Medical cannabis center in Bemidji? Legislators speculate at Chamber event
BEMIDJI -- Area legislators said Thursday it's likely Bemidji will host one of eight medical cannabis distribution centers as part of Minnesota's new medical cannabis bill signed into law by Gov. Dayton the very same morning.
"I would say (chances are) good, because it's the largest city in north, north-central Minnesota," Rep. Roger Erickson, DFL-Baudette, said. "If it's not, it should be."
Rep. John Persell, DFL-Bemidji, agreed that it was likely. "There's reasonable opportunity," he said.
The discussion on medical cannabis came about at a legislative session wrap-up presentation hosted by the Bemidji Area Chamber of Commerce because of an audience question asking legislators to comment on the likelihood of a dispensary being located in Bemidji.
Persell said a common misconception about the new law was that it allowed the smoking of full leaf marijuana.
"Just about every time I saw medical 'marijuana' on TV, it was somebody with weed, rolling a joint or something," Persell said. "Such a distortion of what we actually were doing. There's a significant difference."
In fact, the law specifically excludes the smoking of marijuana for medicinal purposes under the new program, which instead focuses on the vaporization, liquid and pill forms of cannabis.
Erickson said the bill appeared to be dead in the water several times, only to be revived.
"It was like a phoenix," he said.
Sen. Tom Saxhaug, DFL-Grand Rapids, said the bill ultimately worked only because its champion in the House, DFLer Carly Melin of Hibbing, forged a compromise with the law enforcement community, which initially opposed the measure.
"When you really got to down to it, it was Rep. Melin -- who I give all the credit in the world to -- going to law enforcement and saying... 'What can we do here?'" he said.

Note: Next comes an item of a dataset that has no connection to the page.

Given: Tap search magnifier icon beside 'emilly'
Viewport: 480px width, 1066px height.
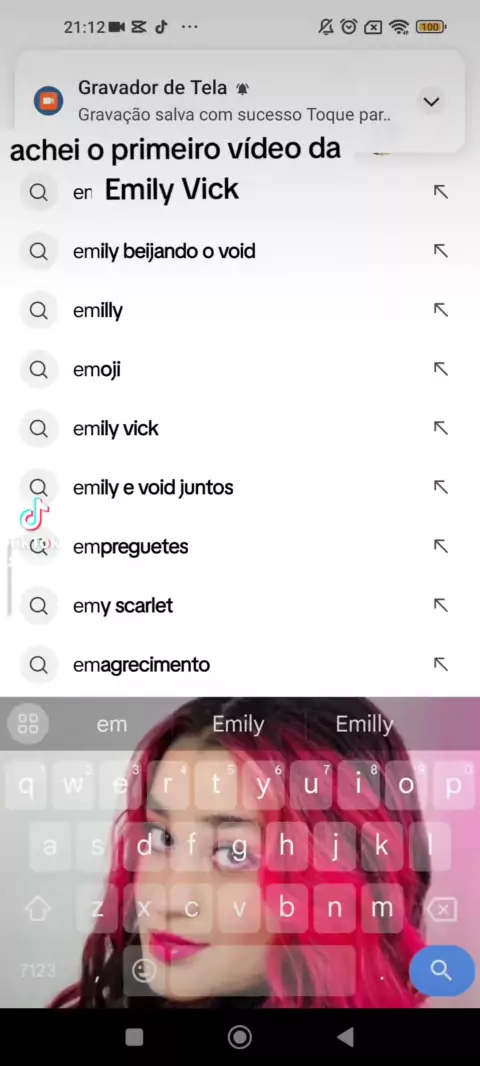Looking at the screenshot, I should (x=39, y=311).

Melin, who is also a BSU alum, said via Twitter on Thursday although she couldn't be certain Bemidji would host a dispensary, if it is in fact picked it would prove a good location since the city is a "regional & medical hub" for northwest Minnesota.
The new medical cannabis law allows two as-yet-unknown manufacturers to operate four distribution centers each, for a total of eight. Where the centers are located depends on the choice of both the manufacturer and the Minnesota Department of Health, which will regulate the medical cannabis program.
"These facilities will be located based on geographical need and to improve patient access," the MDH website said. "No specific locations have been identified yet, and the process of selecting the locations will require input from the selected manufacturers."
In response to a Pioneer question on the likelihood of Bemidji being chosen as a dispensary, MDH spokesperson Mike Schommer said it's too early to tell.
"Until we have manufacturers selected, until those discussions have taken place, it's really tough to say which particular communities might have a dispensary," he said.
Schommer said the deadline for the state to select the two manufacturers is Dec. 1, but a process for reviewing manufacturer applications is yet to be established.
"Certainly we're not talking about something starting in the next day or two," Schommer said. "We're talking about a matter of a few weeks before we have anything set up and really firmly established on how this is going to work."